WORK TO COMPLETE: Here you must reproduce each line of the data exactly.

[SUPPLIED RECORDS Boundary: Start]

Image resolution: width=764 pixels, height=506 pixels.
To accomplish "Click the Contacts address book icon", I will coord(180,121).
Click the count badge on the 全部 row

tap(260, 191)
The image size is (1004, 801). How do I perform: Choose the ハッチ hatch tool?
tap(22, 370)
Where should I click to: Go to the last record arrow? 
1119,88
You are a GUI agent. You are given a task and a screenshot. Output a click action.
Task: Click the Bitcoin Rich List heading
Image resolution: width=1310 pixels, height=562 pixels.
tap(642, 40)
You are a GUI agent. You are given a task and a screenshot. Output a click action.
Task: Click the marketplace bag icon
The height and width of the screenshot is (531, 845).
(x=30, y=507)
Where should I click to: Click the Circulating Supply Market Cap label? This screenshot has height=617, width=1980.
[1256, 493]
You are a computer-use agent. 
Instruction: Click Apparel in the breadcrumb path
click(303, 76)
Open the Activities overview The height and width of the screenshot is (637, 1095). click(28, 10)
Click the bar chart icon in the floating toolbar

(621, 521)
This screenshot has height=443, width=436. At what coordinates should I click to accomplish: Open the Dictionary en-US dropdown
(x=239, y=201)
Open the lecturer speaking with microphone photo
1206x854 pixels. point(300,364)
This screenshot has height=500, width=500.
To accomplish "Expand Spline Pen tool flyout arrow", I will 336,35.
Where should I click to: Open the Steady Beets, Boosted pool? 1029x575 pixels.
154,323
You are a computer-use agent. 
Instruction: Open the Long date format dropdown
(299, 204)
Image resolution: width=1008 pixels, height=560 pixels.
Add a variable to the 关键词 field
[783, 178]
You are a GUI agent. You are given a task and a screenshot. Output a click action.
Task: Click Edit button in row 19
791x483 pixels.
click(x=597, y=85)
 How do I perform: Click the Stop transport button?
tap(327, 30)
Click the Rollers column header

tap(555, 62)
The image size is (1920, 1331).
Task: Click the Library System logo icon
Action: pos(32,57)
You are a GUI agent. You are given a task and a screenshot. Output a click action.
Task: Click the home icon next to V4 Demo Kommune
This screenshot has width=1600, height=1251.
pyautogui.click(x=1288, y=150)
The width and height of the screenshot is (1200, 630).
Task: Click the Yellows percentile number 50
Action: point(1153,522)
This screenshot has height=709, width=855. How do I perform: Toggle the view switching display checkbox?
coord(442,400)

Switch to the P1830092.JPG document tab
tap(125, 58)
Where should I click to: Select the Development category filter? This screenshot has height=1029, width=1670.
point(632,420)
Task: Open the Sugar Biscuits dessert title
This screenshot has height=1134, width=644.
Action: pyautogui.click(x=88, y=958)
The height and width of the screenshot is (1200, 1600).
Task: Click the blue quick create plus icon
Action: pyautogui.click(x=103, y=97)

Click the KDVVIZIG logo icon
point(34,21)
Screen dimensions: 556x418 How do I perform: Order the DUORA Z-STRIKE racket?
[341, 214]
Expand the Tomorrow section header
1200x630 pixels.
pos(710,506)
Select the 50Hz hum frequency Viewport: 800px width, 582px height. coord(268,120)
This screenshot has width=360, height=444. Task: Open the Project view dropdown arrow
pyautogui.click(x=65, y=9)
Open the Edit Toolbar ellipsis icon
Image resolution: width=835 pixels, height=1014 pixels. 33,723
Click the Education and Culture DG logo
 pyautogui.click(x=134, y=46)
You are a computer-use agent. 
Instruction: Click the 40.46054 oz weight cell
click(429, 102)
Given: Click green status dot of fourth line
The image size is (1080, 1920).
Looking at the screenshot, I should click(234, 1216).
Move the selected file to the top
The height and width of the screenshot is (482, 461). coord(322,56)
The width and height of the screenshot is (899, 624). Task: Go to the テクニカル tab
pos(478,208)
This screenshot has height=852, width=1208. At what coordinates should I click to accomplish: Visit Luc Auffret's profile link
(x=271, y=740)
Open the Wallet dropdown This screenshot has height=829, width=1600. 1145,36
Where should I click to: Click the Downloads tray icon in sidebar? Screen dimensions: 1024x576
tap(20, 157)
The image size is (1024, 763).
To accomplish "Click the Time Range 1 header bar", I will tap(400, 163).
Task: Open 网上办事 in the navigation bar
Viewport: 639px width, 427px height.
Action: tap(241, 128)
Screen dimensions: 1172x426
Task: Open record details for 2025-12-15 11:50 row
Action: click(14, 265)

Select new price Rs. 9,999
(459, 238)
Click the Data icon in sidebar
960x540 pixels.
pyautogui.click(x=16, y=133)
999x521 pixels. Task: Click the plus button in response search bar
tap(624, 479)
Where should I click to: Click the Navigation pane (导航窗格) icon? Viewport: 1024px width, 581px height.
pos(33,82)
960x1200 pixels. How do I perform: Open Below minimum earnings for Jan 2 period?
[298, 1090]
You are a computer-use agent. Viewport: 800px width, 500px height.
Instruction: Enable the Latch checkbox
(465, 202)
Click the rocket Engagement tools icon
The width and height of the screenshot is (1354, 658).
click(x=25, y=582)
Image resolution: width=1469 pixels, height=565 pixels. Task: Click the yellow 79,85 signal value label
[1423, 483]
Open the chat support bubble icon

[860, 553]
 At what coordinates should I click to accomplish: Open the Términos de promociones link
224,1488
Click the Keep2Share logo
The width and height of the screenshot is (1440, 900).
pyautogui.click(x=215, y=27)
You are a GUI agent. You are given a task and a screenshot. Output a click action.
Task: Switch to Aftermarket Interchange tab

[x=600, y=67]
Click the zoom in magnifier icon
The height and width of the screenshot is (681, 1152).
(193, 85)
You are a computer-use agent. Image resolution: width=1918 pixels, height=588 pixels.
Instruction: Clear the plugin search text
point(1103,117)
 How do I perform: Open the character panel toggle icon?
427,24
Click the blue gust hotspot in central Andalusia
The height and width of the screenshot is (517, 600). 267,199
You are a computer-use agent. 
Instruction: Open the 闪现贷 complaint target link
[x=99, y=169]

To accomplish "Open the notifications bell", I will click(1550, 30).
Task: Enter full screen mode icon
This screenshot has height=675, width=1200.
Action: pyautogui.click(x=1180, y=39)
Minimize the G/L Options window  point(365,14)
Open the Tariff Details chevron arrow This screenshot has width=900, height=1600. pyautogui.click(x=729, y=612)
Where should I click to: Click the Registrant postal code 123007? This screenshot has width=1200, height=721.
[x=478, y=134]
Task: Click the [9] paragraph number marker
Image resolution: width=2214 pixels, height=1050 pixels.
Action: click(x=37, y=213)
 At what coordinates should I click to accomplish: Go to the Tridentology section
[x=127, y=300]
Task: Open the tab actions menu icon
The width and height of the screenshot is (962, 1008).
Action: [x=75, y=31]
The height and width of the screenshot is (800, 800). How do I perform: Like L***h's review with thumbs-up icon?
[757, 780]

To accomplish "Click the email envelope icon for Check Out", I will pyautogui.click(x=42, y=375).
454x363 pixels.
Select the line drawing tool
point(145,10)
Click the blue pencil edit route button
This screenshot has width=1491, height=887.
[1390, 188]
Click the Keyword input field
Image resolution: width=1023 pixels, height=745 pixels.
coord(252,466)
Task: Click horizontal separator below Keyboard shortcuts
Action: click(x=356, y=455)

[SUPPLIED RECORDS Boundary: End]

WORKED SOLUTION:
Image resolution: width=764 pixels, height=506 pixels.
To accomplish "Click the Contacts address book icon", I will coord(180,121).
Click the count badge on the 全部 row

tap(260, 191)
The image size is (1004, 801). How do I perform: Choose the ハッチ hatch tool?
tap(22, 370)
Where should I click to: Go to the last record arrow? 
1119,88
You are a GUI agent. You are given a task and a screenshot. Output a click action.
Task: Click the Bitcoin Rich List heading
Image resolution: width=1310 pixels, height=562 pixels.
tap(642, 40)
You are a GUI agent. You are given a task and a screenshot. Output a click action.
Task: Click the marketplace bag icon
The height and width of the screenshot is (531, 845).
(x=30, y=507)
Where should I click to: Click the Circulating Supply Market Cap label? This screenshot has height=617, width=1980.
[1256, 493]
You are a computer-use agent. 
Instruction: Click Apparel in the breadcrumb path
click(303, 76)
Open the Activities overview The height and width of the screenshot is (637, 1095). click(28, 10)
Click the bar chart icon in the floating toolbar

(621, 521)
This screenshot has height=443, width=436. At what coordinates should I click to accomplish: Open the Dictionary en-US dropdown
(x=239, y=201)
Open the lecturer speaking with microphone photo
1206x854 pixels. point(300,364)
This screenshot has height=500, width=500.
To accomplish "Expand Spline Pen tool flyout arrow", I will 336,35.
Where should I click to: Open the Steady Beets, Boosted pool? 1029x575 pixels.
154,323
You are a computer-use agent. 
Instruction: Open the Long date format dropdown
(299, 204)
Image resolution: width=1008 pixels, height=560 pixels.
Add a variable to the 关键词 field
[783, 178]
You are a GUI agent. You are given a task and a screenshot. Output a click action.
Task: Click Edit button in row 19
791x483 pixels.
click(x=597, y=85)
 How do I perform: Click the Stop transport button?
tap(327, 30)
Click the Rollers column header

tap(555, 62)
The image size is (1920, 1331).
Task: Click the Library System logo icon
Action: pos(32,57)
You are a GUI agent. You are given a task and a screenshot. Output a click action.
Task: Click the home icon next to V4 Demo Kommune
This screenshot has width=1600, height=1251.
pyautogui.click(x=1288, y=150)
The width and height of the screenshot is (1200, 630).
Task: Click the Yellows percentile number 50
Action: point(1153,522)
This screenshot has height=709, width=855. How do I perform: Toggle the view switching display checkbox?
coord(442,400)

Switch to the P1830092.JPG document tab
tap(125, 58)
Where should I click to: Select the Development category filter? This screenshot has height=1029, width=1670.
point(632,420)
Task: Open the Sugar Biscuits dessert title
This screenshot has height=1134, width=644.
Action: pyautogui.click(x=88, y=958)
The height and width of the screenshot is (1200, 1600).
Task: Click the blue quick create plus icon
Action: pyautogui.click(x=103, y=97)

Click the KDVVIZIG logo icon
point(34,21)
Screen dimensions: 556x418 How do I perform: Order the DUORA Z-STRIKE racket?
[341, 214]
Expand the Tomorrow section header
1200x630 pixels.
pos(710,506)
Select the 50Hz hum frequency Viewport: 800px width, 582px height. coord(268,120)
This screenshot has width=360, height=444. Task: Open the Project view dropdown arrow
pyautogui.click(x=65, y=9)
Open the Edit Toolbar ellipsis icon
Image resolution: width=835 pixels, height=1014 pixels. 33,723
Click the Education and Culture DG logo
 pyautogui.click(x=134, y=46)
You are a computer-use agent. 
Instruction: Click the 40.46054 oz weight cell
click(429, 102)
Given: Click green status dot of fourth line
The image size is (1080, 1920).
Looking at the screenshot, I should click(234, 1216).
Move the selected file to the top
The height and width of the screenshot is (482, 461). coord(322,56)
The width and height of the screenshot is (899, 624). Task: Go to the テクニカル tab
pos(478,208)
This screenshot has height=852, width=1208. At what coordinates should I click to accomplish: Visit Luc Auffret's profile link
(x=271, y=740)
Open the Wallet dropdown This screenshot has height=829, width=1600. 1145,36
Where should I click to: Click the Downloads tray icon in sidebar? Screen dimensions: 1024x576
tap(20, 157)
The image size is (1024, 763).
To accomplish "Click the Time Range 1 header bar", I will tap(400, 163).
Task: Open 网上办事 in the navigation bar
Viewport: 639px width, 427px height.
Action: tap(241, 128)
Screen dimensions: 1172x426
Task: Open record details for 2025-12-15 11:50 row
Action: click(14, 265)

Select new price Rs. 9,999
(459, 238)
Click the Data icon in sidebar
960x540 pixels.
pyautogui.click(x=16, y=133)
999x521 pixels. Task: Click the plus button in response search bar
tap(624, 479)
Where should I click to: Click the Navigation pane (导航窗格) icon? Viewport: 1024px width, 581px height.
pos(33,82)
960x1200 pixels. How do I perform: Open Below minimum earnings for Jan 2 period?
[298, 1090]
You are a computer-use agent. Viewport: 800px width, 500px height.
Instruction: Enable the Latch checkbox
(465, 202)
Click the rocket Engagement tools icon
The width and height of the screenshot is (1354, 658).
click(x=25, y=582)
Image resolution: width=1469 pixels, height=565 pixels. Task: Click the yellow 79,85 signal value label
[1423, 483]
Open the chat support bubble icon

[860, 553]
 At what coordinates should I click to accomplish: Open the Términos de promociones link
224,1488
Click the Keep2Share logo
The width and height of the screenshot is (1440, 900).
pyautogui.click(x=215, y=27)
You are a GUI agent. You are given a task and a screenshot. Output a click action.
Task: Switch to Aftermarket Interchange tab

[x=600, y=67]
Click the zoom in magnifier icon
The height and width of the screenshot is (681, 1152).
(193, 85)
You are a computer-use agent. Image resolution: width=1918 pixels, height=588 pixels.
Instruction: Clear the plugin search text
point(1103,117)
 How do I perform: Open the character panel toggle icon?
427,24
Click the blue gust hotspot in central Andalusia
The height and width of the screenshot is (517, 600). 267,199
You are a computer-use agent. 
Instruction: Open the 闪现贷 complaint target link
[x=99, y=169]

To accomplish "Open the notifications bell", I will click(1550, 30).
Task: Enter full screen mode icon
This screenshot has height=675, width=1200.
Action: pyautogui.click(x=1180, y=39)
Minimize the G/L Options window  point(365,14)
Open the Tariff Details chevron arrow This screenshot has width=900, height=1600. pyautogui.click(x=729, y=612)
Where should I click to: Click the Registrant postal code 123007? This screenshot has width=1200, height=721.
[x=478, y=134]
Task: Click the [9] paragraph number marker
Image resolution: width=2214 pixels, height=1050 pixels.
Action: click(x=37, y=213)
 At what coordinates should I click to accomplish: Go to the Tridentology section
[x=127, y=300]
Task: Open the tab actions menu icon
The width and height of the screenshot is (962, 1008).
Action: [x=75, y=31]
The height and width of the screenshot is (800, 800). How do I perform: Like L***h's review with thumbs-up icon?
[757, 780]

To accomplish "Click the email envelope icon for Check Out", I will pyautogui.click(x=42, y=375).
454x363 pixels.
Select the line drawing tool
point(145,10)
Click the blue pencil edit route button
This screenshot has width=1491, height=887.
[1390, 188]
Click the Keyword input field
Image resolution: width=1023 pixels, height=745 pixels.
coord(252,466)
Task: Click horizontal separator below Keyboard shortcuts
Action: click(x=356, y=455)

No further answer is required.